Podobną dyskusję toczyliśmy w Polsce ostatniej zimy, gdy po igrzyskach w Soczi porównywano osiągnięcia Adama Małysza i Kamila Stocha. Pierwszy, jak wiadomo, wygrał wszystko, co mógł, z wyjątkiem olimpijskiego złota. Drugi ma już dwa medale tego koloru, za to nie wygrał jeszcze np. Turnieju Czterech Skoczni, a Kryształową Kulę dla zwycięzcy w klasyfikacji generalnej Pucharu Świata zdobył na razie tylko raz (Małysz cztery razy).

W piłce nożnej też nie brak takich przypadków. Tym bardziej że to sport zespołowy, gdzie nie wszystko da się wygrać w pojedynkę. Cristiano Ronaldo to od lat jeden z najlepszych piłkarzy świata, a ostatnie sezony w Realu Madryt miał po prostu fenomenalne. Na mundialu jednak rozczarował, nie tylko dlatego, że dopadły go problemy ze zdrowiem.

Może po prostu jesteśmy przeciętną drużyną. Byłoby kłamstwem mówić, że jesteśmy „topowym” zespołem _– wypalił CR7 po ostatnim meczu grupowym z Ghaną. – _Nigdy nie mówiłem, że zdobędziemy tutaj mistrzostwo świata. Musimy znać swoje miejsce w szyku – dodał.

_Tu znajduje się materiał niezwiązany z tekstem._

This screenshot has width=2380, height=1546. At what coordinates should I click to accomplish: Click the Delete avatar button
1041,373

I wiele wskazuje na to, że najbliższy zdobycia wielkiego trofeum był dziesięć lat temu, gdy Luiz Felipe Scolari (ten sam) powołał go na Euro 2004, a 19-letni wówczas Cristiano strzelił w turnieju dwa gole, pomagając swojej reprezentacji w awansie do finału. W nim jednak Portugalczycy ulegli 0:1 Grecji, a świat obiegły zdjęcia zapłakanego po ostatnim gwizdku sędziego Ronaldo. Wtedy jeszcze mógł mieć nadzieję, że odbije to sobie innym razem. Dwa razy (MŚ 2006 i Euro 2012) był blisko, ale w kolejnym wielkim finale już nie zagrał. Być może nie zagra już nigdy.

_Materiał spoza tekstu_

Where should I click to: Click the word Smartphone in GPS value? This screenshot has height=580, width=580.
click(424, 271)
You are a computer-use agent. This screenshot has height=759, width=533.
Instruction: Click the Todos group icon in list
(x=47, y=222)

I tak ma więcej szczęścia, niż choćby Zlatan Ibrahimović, który przewyższa swoich kolegów z reprezentacji Szwecji nie tylko wzrostem. Gdyby zrobić ranking najlepszych piłkarzy, których zabrakło na mundialu snajper Paris St. Germain znalazłby się zapewne w pierwszej trójce, obok Francka Ribery’ego i Garetha Bale’a. Z tym, że Francuza wyeliminowała kontuzja. Bale z kolei to ten sam przypadek, co Ibrahimović, czy inny słynny Walijczyk, Ryan Giggs.

Nieco inny to Raul Gonzalez. Podczas zwycięskich dla Hiszpanii finałów Euro 2008 kapitan Realu Madryt miał 31 lat, spokojnie więc mógł znaleźć się w kadrze. Odegrać nawet znaczącą rolę – mówimy w końcu o piłkarzu, który w 102 występach w barwach narodowych trafiał do siatki 42 razy. Miał za sobą w dodatku dobry sezon w klubie. Luis Aragones go jednak nie powołał. Po części z winy samego Raula, który jeszcze po mundialu w 2006 roku miał ponoć buntować kolegów przeciwko selekcjonerowi. A może po prostu chciał postawić na innych, młodszych. Historia przyznała mu rację.

Tak samo, jak Aimé Jacquetowi, który nie zabrał na Euro 96 słynnego Erica Cantony, choć z wydanej w ubiegłym roku biografii piłkarza „Cantona. Buntownik, który został królem” wynika, że to gwiazdor Manchesteru United zrezygnował z gry w kadrze. Fakt pozostaje jednak faktem, że to nie Cantona, lecz Zinedine Zidane poprowadził dwa lata później Francuzów do mistrzostwa świata.

Królami bez koron pozostali również Gabriel Batistuta i Roberto Baggio. Ten drugi był dosłownie o krok, bo przecież w 1994 roku niemal w pojedynkę doprowadził Włochów do finału mistrzostw świata. W nim jednak Squadra Azzura przegrał po rzutach karnych z Brazylią, a Baggio w dodatku przestrzelił decydującą jedenastkę.

Batistuta z kolei ma w dorobku dwa mistrzostwa Ameryki Południowej i zwycięstwo w Pucharze Konfederacji. Na żadnym z trzech mundiali, w jakich zagrał, nie przebił się za to z Argentyną dalej, niż do ćwierćfinału, choć w sumie rozegrał 12 meczów i zdobył 10 goli.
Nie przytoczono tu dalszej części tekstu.